I dislike waking from strange dreams, worse, being forced awake before the subconscious can bring its own subtle closure to them. It sets a tone for the morning that’s like a gnat buzzing around your ear, or one person slightly out of sync in a marching band; there’s no danger to either yet both are irritating as hell.
I believe that, in some fashion, the heart quietly infuses itself into our dreams. It’s trying to speak to us in a way we can potentially understand. But logic—the waking mind—is overpowering in its capacity to ignore it. The conscious mind has too many other life-critical duties to perform to concern itself with the flotsam of the emotional self. So it busies the body and brain with all the activities we exert ourselves to accomplish.
Such dereliction of our passionate selves can be much to our disservice. This willful neglect to nurture our bodice of feeling dulls the colors we see outside. A seed may never reach its full potential unless attentively cared for from germination to the ripening and harvest of its fruit.

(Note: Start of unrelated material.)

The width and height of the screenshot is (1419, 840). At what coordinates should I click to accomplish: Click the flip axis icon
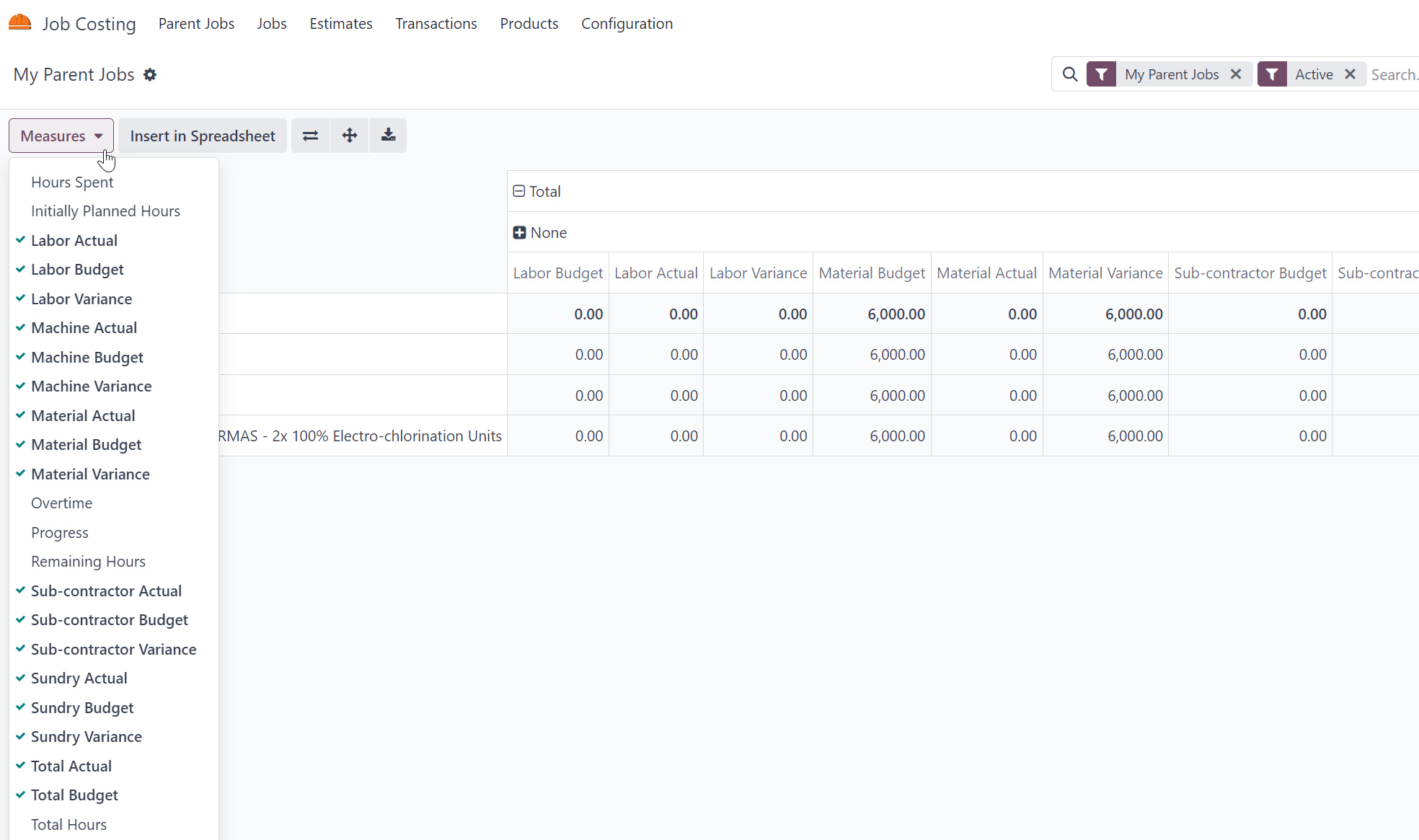click(x=310, y=136)
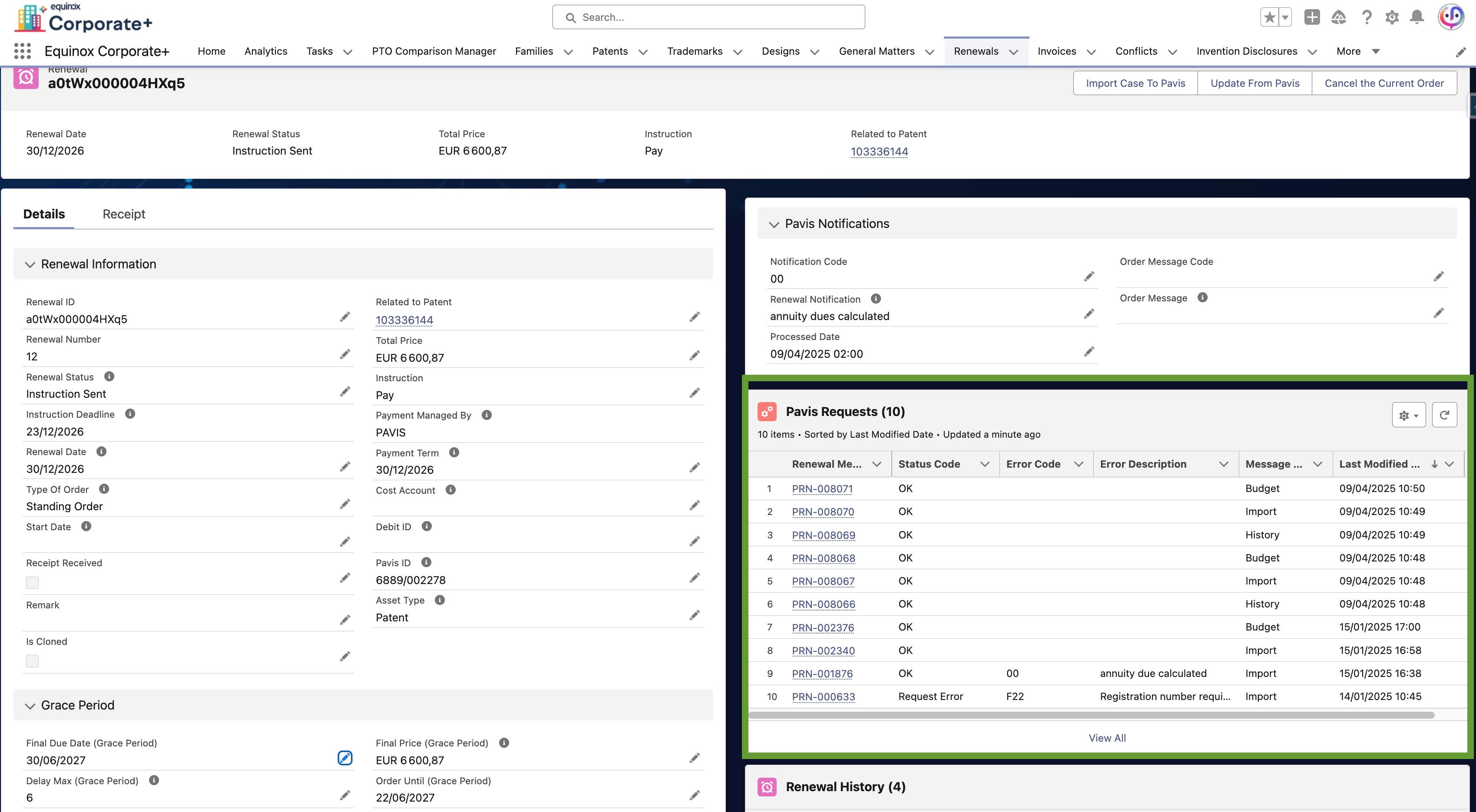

How tragic to come away with a basket half full with immature fruit.
How persistently grievous our turn of a deaf ear to the sleepy cries of the heart.
I don’t typically rise in the morning with a list of concerns, or my head heavy with the burdens of an approaching day. That’s not to say it takes long. But I try to allow myself to steep in those initial moments of waking, to absorb the quiet and let the soft machine slowly come on-line.
I like listening to the news on the way in to work—not that it fills me to overflowing with rainbows and smiles. I just like to have a grasp on what kind of stupidity and general lack of accountability is going on in the world.
A recent story has been the focus on Greece’s austerity program. Seems the populace is torqued because a lot of pencil pushers will be fired. A few less do-nothing neckties and white collars should be good for a country. Apparently not for Greece. Following that logic we’d be almost completely without a Congress.
It comes as no surprise, then, to understand why the sun slips quietly into its clothes of dawn and colorfully hands the watch over to the moon at dusk. Day has a lot on his plate . . . Night provides the escape we need.
Dream on, Sol. I’ll be there with you if you want company.